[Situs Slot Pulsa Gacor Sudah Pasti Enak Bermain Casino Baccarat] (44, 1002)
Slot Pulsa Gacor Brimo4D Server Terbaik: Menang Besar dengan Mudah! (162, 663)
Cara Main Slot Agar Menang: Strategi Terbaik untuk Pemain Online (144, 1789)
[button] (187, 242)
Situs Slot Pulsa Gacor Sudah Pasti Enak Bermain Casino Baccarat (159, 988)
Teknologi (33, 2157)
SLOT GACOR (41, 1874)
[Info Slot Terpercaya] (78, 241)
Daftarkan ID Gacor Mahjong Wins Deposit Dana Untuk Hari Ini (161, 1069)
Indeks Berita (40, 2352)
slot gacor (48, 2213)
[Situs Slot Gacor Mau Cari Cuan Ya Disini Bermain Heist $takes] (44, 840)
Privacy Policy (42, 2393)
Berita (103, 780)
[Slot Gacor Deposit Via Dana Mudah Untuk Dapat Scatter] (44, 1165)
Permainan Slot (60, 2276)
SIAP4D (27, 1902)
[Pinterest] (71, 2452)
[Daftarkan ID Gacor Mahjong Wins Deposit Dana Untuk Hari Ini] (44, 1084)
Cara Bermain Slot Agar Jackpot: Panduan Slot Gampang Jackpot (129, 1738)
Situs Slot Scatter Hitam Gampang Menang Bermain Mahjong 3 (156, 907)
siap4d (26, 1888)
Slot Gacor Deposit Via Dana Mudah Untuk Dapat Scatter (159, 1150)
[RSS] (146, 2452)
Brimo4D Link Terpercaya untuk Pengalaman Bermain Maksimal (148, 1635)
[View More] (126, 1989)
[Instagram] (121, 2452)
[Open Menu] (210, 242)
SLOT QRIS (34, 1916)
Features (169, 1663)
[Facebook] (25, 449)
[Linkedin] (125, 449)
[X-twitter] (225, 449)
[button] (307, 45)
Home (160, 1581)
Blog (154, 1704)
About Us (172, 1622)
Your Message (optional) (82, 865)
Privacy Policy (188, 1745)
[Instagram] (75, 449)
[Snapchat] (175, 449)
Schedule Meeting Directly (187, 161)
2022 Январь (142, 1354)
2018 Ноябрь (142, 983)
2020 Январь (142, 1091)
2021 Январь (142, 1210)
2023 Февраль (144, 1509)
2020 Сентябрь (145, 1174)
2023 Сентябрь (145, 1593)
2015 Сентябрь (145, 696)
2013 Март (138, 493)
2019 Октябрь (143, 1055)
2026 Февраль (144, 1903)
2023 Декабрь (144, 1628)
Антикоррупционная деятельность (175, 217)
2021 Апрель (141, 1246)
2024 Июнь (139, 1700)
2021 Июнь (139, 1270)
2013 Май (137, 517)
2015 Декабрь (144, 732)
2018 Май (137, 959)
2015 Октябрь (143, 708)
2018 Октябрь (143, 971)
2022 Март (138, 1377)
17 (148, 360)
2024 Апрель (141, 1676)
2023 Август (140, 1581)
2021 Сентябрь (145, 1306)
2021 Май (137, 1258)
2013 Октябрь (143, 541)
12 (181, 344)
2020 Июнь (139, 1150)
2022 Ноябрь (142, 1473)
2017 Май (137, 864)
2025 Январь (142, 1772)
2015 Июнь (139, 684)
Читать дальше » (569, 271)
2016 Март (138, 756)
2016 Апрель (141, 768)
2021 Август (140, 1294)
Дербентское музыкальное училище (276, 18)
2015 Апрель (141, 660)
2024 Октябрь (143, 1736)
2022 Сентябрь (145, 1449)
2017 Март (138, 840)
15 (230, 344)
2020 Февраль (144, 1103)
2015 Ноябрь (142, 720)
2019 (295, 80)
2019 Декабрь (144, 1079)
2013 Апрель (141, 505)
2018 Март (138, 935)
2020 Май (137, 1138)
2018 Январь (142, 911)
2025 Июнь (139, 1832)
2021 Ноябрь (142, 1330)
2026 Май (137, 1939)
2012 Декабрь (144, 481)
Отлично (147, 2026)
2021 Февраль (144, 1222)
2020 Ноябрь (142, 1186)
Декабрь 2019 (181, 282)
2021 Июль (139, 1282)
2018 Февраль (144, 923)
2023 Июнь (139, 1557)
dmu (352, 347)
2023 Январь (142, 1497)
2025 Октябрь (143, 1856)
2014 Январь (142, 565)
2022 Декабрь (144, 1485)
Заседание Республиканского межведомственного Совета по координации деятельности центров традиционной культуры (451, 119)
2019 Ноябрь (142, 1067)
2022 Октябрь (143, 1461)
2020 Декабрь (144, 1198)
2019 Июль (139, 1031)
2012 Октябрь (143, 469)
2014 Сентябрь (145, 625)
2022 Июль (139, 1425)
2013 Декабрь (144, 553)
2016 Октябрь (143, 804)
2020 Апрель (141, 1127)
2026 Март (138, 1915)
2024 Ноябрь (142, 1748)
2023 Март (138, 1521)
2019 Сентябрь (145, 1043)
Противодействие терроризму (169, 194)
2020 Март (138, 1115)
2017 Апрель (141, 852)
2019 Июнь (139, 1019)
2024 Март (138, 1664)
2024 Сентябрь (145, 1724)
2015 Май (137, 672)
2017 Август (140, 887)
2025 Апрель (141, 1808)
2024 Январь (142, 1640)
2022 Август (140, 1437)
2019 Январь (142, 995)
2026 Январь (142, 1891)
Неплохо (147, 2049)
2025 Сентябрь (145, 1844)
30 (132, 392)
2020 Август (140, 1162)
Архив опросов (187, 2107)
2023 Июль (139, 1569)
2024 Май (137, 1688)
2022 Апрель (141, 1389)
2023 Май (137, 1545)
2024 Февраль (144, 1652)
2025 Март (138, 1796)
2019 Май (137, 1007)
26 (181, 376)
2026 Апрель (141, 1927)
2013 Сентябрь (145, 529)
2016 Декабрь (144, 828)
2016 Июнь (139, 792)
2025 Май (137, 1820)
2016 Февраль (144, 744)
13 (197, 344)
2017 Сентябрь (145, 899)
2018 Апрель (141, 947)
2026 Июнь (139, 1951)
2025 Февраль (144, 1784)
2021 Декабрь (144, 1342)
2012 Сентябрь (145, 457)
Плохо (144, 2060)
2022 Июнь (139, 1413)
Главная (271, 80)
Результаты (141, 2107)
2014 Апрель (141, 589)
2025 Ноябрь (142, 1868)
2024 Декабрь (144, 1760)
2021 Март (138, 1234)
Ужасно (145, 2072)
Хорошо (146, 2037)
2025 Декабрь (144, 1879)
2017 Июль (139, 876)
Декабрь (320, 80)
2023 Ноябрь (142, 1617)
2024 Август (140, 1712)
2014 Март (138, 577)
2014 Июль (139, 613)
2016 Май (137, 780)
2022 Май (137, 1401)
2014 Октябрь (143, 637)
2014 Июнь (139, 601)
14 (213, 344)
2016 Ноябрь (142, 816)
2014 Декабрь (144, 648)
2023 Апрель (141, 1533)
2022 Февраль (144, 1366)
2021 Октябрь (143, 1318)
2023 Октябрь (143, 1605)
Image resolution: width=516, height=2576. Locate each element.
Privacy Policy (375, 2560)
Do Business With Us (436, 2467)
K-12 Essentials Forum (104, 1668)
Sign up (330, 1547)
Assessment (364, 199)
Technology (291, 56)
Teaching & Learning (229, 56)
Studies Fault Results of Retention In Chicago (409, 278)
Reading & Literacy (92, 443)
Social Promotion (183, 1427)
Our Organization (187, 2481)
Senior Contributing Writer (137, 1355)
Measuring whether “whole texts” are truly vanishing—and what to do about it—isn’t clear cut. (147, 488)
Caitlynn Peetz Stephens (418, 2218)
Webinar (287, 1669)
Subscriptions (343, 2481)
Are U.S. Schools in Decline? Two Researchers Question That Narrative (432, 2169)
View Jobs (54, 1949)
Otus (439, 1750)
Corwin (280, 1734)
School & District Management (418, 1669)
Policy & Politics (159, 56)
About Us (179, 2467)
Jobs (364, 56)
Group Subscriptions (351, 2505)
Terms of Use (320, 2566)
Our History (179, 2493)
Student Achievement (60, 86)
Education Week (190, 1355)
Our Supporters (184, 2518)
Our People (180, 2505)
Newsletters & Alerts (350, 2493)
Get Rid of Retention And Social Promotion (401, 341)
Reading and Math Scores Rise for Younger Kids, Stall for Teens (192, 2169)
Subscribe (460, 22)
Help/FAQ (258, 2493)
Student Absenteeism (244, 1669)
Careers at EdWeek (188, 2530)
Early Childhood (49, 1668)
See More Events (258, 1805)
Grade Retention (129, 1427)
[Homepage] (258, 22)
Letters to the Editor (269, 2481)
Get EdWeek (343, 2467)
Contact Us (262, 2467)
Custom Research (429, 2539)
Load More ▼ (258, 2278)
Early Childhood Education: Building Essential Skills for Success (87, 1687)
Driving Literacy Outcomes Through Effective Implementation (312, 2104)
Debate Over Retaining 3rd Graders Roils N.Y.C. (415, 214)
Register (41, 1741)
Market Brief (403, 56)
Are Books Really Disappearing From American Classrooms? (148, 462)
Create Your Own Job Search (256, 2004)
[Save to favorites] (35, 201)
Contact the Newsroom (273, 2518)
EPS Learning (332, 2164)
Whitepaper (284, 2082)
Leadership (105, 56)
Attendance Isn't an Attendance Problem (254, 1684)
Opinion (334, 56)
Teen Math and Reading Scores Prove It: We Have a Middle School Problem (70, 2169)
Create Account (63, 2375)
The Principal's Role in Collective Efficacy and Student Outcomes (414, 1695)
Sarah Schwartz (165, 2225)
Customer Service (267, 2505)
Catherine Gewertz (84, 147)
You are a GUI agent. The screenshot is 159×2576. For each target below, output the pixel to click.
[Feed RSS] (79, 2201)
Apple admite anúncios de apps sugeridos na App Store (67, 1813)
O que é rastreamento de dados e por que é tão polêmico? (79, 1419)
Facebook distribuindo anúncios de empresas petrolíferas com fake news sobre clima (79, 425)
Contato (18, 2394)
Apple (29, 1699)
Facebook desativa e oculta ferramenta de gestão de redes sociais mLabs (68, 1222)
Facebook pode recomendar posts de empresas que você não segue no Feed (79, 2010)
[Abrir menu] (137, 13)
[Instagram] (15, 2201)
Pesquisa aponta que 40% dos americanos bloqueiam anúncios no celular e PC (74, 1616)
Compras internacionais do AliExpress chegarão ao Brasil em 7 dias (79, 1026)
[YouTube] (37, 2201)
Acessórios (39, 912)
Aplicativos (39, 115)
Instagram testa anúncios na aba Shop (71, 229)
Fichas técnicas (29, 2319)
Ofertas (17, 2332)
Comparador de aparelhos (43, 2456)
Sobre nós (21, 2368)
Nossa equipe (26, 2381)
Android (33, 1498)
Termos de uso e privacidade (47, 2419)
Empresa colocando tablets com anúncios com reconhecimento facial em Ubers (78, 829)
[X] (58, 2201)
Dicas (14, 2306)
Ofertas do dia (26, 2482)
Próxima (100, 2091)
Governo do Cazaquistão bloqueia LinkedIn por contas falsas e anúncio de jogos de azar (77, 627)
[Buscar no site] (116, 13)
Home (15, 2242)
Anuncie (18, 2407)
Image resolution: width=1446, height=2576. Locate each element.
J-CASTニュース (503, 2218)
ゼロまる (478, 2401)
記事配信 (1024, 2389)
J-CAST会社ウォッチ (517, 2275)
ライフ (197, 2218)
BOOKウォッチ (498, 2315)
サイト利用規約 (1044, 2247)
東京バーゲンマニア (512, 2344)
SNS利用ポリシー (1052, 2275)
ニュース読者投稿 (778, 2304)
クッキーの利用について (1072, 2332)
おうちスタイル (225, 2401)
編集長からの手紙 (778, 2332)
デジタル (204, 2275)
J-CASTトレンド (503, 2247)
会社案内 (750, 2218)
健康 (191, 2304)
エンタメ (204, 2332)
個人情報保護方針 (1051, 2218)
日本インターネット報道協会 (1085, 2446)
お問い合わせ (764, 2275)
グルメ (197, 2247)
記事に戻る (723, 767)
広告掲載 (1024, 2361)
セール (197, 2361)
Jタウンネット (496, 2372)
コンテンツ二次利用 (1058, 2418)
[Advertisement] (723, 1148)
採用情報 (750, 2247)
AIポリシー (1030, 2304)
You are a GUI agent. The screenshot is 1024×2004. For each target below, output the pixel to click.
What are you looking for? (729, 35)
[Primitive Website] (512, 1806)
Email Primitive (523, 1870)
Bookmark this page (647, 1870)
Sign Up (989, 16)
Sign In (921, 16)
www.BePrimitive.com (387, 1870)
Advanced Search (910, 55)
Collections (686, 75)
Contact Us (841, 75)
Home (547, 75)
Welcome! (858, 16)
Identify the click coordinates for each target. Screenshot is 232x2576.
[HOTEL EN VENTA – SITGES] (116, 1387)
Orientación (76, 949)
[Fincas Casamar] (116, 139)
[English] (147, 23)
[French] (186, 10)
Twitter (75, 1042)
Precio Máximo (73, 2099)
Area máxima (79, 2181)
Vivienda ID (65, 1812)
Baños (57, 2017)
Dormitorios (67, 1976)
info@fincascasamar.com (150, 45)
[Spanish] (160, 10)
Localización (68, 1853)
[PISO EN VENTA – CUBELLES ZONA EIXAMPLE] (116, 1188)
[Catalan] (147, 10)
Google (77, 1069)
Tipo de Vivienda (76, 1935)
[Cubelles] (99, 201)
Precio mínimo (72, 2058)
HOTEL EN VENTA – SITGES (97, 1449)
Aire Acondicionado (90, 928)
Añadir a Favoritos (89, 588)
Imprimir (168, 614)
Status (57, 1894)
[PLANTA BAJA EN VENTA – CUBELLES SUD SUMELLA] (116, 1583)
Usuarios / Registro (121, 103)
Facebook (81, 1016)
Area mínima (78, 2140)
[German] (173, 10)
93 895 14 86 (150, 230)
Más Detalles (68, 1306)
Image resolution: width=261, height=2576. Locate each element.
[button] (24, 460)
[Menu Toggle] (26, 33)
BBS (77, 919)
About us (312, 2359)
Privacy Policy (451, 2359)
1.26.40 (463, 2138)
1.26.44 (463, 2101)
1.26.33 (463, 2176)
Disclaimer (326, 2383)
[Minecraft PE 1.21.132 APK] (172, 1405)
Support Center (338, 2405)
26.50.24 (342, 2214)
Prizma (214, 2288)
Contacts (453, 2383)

==*==

**Exercise**:
Copy the lines above exactly, beginning at the line that has "2020 Май (137, 1138)" and stopping after the line that has "2022 Апрель (141, 1389)", and omit the rest.

**Solution**:
2020 Май (137, 1138)
2018 Январь (142, 911)
2025 Июнь (139, 1832)
2021 Ноябрь (142, 1330)
2026 Май (137, 1939)
2012 Декабрь (144, 481)
Отлично (147, 2026)
2021 Февраль (144, 1222)
2020 Ноябрь (142, 1186)
Декабрь 2019 (181, 282)
2021 Июль (139, 1282)
2018 Февраль (144, 923)
2023 Июнь (139, 1557)
dmu (352, 347)
2023 Январь (142, 1497)
2025 Октябрь (143, 1856)
2014 Январь (142, 565)
2022 Декабрь (144, 1485)
Заседание Республиканского межведомственного Совета по координации деятельности центров традиционной культуры (451, 119)
2019 Ноябрь (142, 1067)
2022 Октябрь (143, 1461)
2020 Декабрь (144, 1198)
2019 Июль (139, 1031)
2012 Октябрь (143, 469)
2014 Сентябрь (145, 625)
2022 Июль (139, 1425)
2013 Декабрь (144, 553)
2016 Октябрь (143, 804)
2020 Апрель (141, 1127)
2026 Март (138, 1915)
2024 Ноябрь (142, 1748)
2023 Март (138, 1521)
2019 Сентябрь (145, 1043)
Противодействие терроризму (169, 194)
2020 Март (138, 1115)
2017 Апрель (141, 852)
2019 Июнь (139, 1019)
2024 Март (138, 1664)
2024 Сентябрь (145, 1724)
2015 Май (137, 672)
2017 Август (140, 887)
2025 Апрель (141, 1808)
2024 Январь (142, 1640)
2022 Август (140, 1437)
2019 Январь (142, 995)
2026 Январь (142, 1891)
Неплохо (147, 2049)
2025 Сентябрь (145, 1844)
30 (132, 392)
2020 Август (140, 1162)
Архив опросов (187, 2107)
2023 Июль (139, 1569)
2024 Май (137, 1688)
2022 Апрель (141, 1389)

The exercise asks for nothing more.